* _Required work_:
Exactly the lines from the start of the data through the line containing "Screen dimensions: 1699x900" should be output, with both ends kept and nothing added.

##### Source information #####

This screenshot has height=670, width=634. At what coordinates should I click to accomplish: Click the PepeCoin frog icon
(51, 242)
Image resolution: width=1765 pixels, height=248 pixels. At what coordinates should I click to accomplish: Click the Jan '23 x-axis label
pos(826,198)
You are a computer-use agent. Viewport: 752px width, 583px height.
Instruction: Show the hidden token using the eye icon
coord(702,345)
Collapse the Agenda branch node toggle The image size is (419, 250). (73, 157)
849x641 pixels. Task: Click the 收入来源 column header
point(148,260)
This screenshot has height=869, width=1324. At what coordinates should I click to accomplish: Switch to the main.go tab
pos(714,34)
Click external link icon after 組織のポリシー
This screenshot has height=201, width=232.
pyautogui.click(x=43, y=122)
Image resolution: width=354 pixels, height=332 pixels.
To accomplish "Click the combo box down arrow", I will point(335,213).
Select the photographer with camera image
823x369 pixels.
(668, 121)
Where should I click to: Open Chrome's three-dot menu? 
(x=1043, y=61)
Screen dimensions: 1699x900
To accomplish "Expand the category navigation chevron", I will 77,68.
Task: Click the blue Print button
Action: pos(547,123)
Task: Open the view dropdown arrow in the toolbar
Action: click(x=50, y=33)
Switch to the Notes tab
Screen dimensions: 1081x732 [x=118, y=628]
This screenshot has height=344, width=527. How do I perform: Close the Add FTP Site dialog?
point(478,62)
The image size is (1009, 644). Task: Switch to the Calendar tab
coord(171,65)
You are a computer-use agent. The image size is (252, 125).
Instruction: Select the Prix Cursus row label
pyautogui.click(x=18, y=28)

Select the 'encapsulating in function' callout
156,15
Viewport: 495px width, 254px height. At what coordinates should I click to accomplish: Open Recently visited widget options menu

#####

* _Response area_:
This screenshot has height=670, width=634. At what coordinates should I click to accomplish: Click the PepeCoin frog icon
(51, 242)
Image resolution: width=1765 pixels, height=248 pixels. At what coordinates should I click to accomplish: Click the Jan '23 x-axis label
pos(826,198)
You are a computer-use agent. Viewport: 752px width, 583px height.
Instruction: Show the hidden token using the eye icon
coord(702,345)
Collapse the Agenda branch node toggle The image size is (419, 250). (73, 157)
849x641 pixels. Task: Click the 收入来源 column header
point(148,260)
This screenshot has height=869, width=1324. At what coordinates should I click to accomplish: Switch to the main.go tab
pos(714,34)
Click external link icon after 組織のポリシー
This screenshot has height=201, width=232.
pyautogui.click(x=43, y=122)
Image resolution: width=354 pixels, height=332 pixels.
To accomplish "Click the combo box down arrow", I will point(335,213).
Select the photographer with camera image
823x369 pixels.
(668, 121)
Where should I click to: Open Chrome's three-dot menu? 
(x=1043, y=61)
Screen dimensions: 1699x900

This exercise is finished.